# YOUR OBJECTIVE
At the line that includes "1202x867 pixels. How", begin writing out the entries below exactly, and continue through the last line without adding anything.

# MATERIAL FOR THIS EXERCISE
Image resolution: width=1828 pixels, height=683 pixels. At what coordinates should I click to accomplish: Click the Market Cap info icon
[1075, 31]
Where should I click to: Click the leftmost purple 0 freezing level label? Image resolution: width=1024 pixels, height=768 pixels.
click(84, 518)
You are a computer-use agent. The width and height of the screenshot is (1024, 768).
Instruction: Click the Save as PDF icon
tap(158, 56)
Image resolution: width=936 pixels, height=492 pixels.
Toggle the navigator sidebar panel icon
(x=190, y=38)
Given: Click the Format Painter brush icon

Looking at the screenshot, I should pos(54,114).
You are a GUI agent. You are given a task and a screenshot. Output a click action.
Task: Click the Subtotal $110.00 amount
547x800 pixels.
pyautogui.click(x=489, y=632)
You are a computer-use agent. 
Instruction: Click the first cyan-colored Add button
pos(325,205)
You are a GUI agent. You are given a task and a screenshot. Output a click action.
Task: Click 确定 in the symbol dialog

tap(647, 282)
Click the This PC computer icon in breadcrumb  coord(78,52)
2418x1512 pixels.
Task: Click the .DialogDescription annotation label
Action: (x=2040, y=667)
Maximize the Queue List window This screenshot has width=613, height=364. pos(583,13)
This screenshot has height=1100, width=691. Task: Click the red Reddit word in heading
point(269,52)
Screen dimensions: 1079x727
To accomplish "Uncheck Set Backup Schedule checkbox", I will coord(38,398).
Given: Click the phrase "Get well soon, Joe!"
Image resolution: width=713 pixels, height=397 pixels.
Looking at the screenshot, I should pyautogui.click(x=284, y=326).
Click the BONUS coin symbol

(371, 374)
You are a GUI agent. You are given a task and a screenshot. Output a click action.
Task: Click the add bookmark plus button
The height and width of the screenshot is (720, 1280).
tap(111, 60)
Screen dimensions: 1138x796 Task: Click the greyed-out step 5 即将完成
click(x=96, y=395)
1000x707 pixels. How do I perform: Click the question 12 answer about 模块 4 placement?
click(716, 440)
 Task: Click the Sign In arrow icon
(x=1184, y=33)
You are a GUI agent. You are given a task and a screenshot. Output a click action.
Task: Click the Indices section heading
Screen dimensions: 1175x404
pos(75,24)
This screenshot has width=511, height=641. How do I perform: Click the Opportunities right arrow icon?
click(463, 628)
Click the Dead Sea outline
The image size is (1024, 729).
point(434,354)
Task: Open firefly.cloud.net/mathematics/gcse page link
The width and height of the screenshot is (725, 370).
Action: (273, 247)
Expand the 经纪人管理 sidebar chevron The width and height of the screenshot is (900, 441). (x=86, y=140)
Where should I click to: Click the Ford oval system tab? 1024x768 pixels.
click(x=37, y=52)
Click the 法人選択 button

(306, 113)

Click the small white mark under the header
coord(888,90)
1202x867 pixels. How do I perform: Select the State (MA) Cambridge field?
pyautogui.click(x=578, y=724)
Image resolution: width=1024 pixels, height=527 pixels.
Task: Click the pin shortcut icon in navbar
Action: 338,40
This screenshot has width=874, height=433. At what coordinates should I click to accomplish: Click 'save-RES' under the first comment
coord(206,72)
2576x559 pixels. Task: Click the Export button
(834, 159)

# RESPONSE AREA
1202x867 pixels. How do I perform: Select the State (MA) Cambridge field?
pyautogui.click(x=578, y=724)
Image resolution: width=1024 pixels, height=527 pixels.
Task: Click the pin shortcut icon in navbar
Action: 338,40
This screenshot has width=874, height=433. At what coordinates should I click to accomplish: Click 'save-RES' under the first comment
coord(206,72)
2576x559 pixels. Task: Click the Export button
(834, 159)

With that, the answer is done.